In past several months, we have been working on a replacement for multiblock datasets. The new design comprises of three new classes: vtkPartitionedDataSet, vtkPartitionedDataSetCollection and vtkDataAssembly, described here.
Initially, the thought was we’d start slowing converting readers that produce multiblock datasets to use this new data model and thus reduce usage of multiblock datasets to a point where we can deprecate them for good. With that in mind, when time came to rewrite the Exodus reader, we opted to implement that reader to produce this new data model. The reader was easy. The new data model did indeed make it lot easier to write this reader which no longer had to do crazy gymnastics to ensure that the structure lined up across all ranks. However, the devil is always in the details and that’s where things started getting more complicated than easier. Now, for this reader to be usable in ParaView, filters and UI components need to support 2 different datasets: multiblock datasets and the new paritioned-dataset collections. That means additional complexity in several of these already complex filters – even if this was only until we removed the multiblock dataset related logic.
Rather going down this highly unmaintainable path, here’s another alternative: we deprecate multiblock datasets right off the bat!
After the initial shock has subsided, if we think about what this exactly means, it may not be too hard of a pill to swallow (or so I hope).

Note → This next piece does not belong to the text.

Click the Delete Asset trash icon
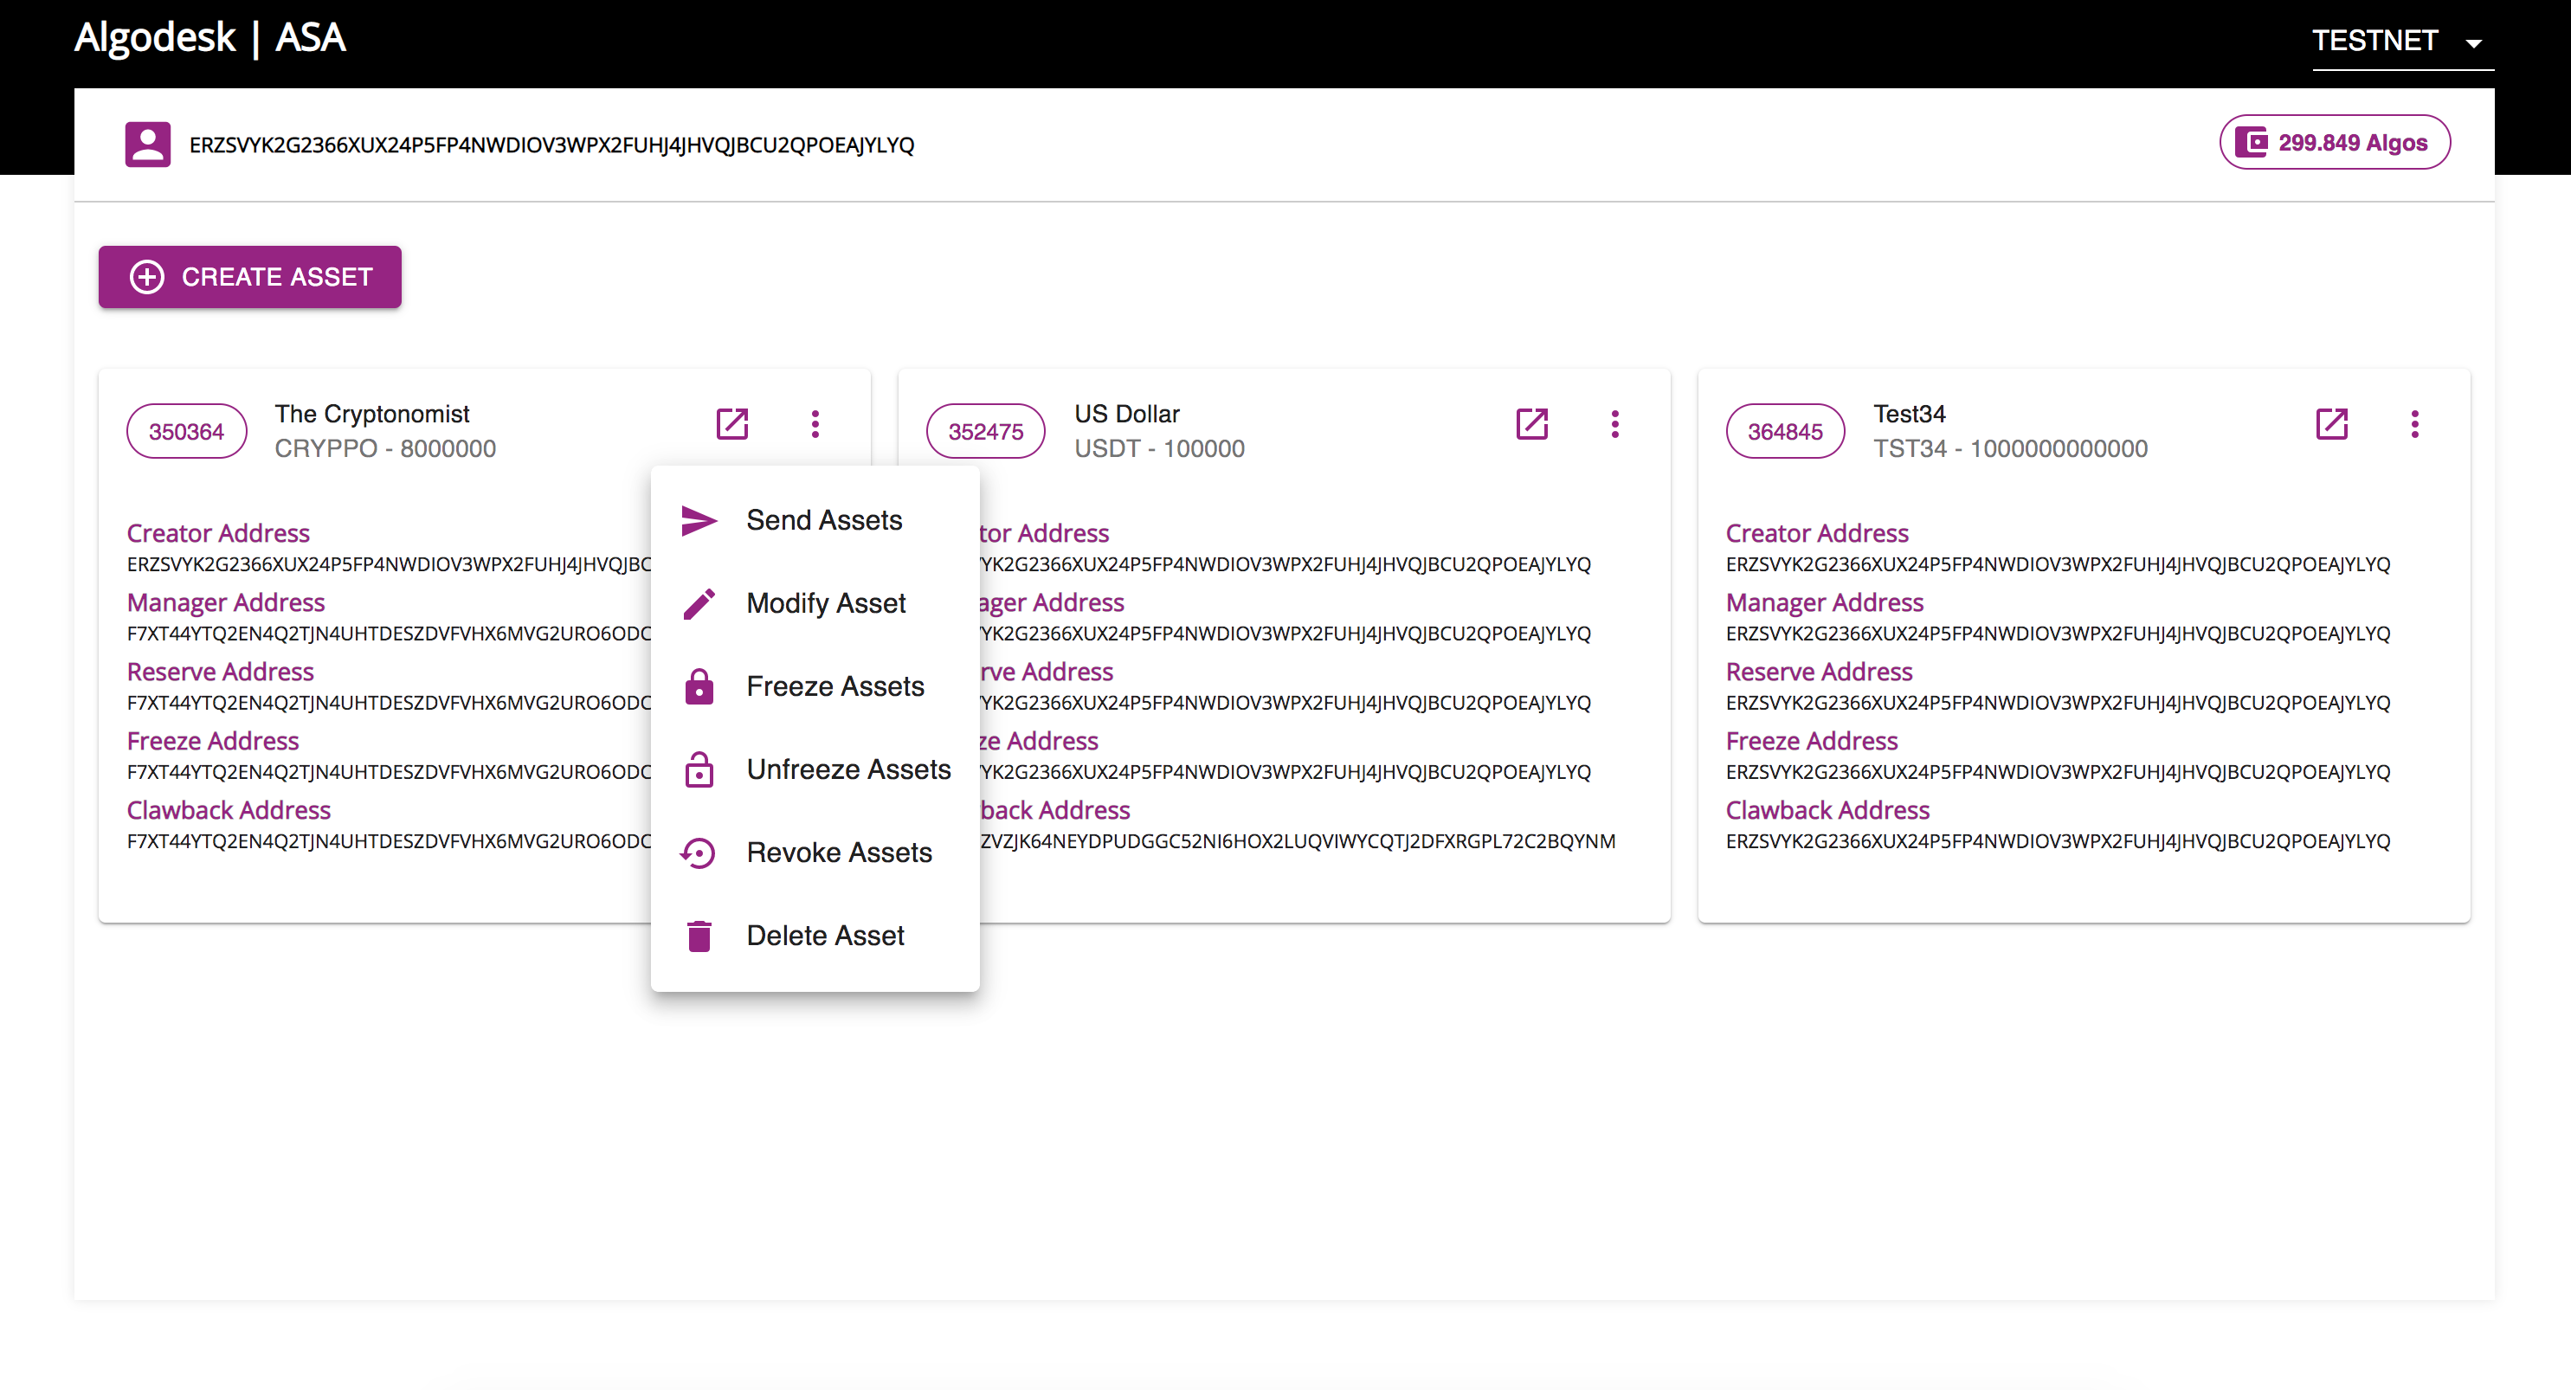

- Core components of ParaView that currently use multiblock datasets will be converted to use partitioned-dataset collections instead. Thus, filters like Restribute Dataset, Resample Dataset etc. that will need to be converted. Same is true for rendering components i.e. mappers, multiblock inspector etc etc. From user’s point of view, these are all internal changes. In fact these may be a little better since now, instead of using some silly composite-index to set block colors and other properties in the Multiblock Inspector, for example, the user will use block names which are more intuitive.
- Now, what about all the readers that are reading in multiblock datasets? While overtime we should convert all of such readers and data producers, in the interim, we will develop a filter that converts any multiblock dataset to partitioned-dataset collection + data-assembly. ParaView can internally apply this filter so that users don’t have to explicitly use it. This lets all existing multiblock sources continue to work.
- To support custom filters that only work on multiblock datasets, we develop a filter that converts a partitioned-dataset-collection + data-assembly to a multiblock-dataset – inverse of the filter described earlier. This too can be automatically applied under the covers by ParaView when it encounters a multiblock filter being applied to a partitioned-dataset collection pipeline.